** GIVEN DATA **
---
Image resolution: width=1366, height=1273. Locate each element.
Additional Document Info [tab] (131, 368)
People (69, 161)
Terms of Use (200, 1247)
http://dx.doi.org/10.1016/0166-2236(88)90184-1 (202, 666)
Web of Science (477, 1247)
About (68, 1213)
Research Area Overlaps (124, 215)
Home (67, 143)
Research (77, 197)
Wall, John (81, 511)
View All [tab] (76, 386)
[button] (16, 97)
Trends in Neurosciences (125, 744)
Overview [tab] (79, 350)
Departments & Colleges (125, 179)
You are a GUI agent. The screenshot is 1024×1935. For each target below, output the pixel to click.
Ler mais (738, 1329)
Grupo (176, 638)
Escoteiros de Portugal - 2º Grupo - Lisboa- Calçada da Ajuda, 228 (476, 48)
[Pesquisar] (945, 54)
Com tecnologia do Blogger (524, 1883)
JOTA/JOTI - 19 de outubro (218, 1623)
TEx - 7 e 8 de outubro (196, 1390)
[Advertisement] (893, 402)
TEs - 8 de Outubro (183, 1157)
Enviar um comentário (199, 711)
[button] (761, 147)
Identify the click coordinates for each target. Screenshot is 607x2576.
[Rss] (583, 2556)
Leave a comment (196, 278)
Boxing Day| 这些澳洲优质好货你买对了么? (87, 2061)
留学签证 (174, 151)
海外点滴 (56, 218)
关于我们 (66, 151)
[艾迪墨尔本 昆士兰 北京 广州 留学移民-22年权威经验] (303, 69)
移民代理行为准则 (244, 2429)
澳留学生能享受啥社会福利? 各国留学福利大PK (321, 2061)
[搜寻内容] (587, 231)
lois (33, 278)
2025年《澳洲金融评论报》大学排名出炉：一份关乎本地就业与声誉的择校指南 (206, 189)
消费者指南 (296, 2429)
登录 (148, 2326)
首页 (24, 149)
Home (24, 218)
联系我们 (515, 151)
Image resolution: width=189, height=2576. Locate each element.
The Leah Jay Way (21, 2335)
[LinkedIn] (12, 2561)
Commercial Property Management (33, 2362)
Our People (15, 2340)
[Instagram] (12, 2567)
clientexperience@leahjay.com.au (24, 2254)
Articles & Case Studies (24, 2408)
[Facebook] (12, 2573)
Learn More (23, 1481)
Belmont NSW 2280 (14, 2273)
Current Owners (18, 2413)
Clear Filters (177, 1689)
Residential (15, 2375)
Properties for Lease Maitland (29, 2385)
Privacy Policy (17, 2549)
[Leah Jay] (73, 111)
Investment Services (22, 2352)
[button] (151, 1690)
---
** YOUR GOAL **
What is needed is every line of the records above that contains the word "height".

** TASK RESPONSE **
Image resolution: width=1366, height=1273. Locate each element.
Image resolution: width=189, height=2576. Locate each element.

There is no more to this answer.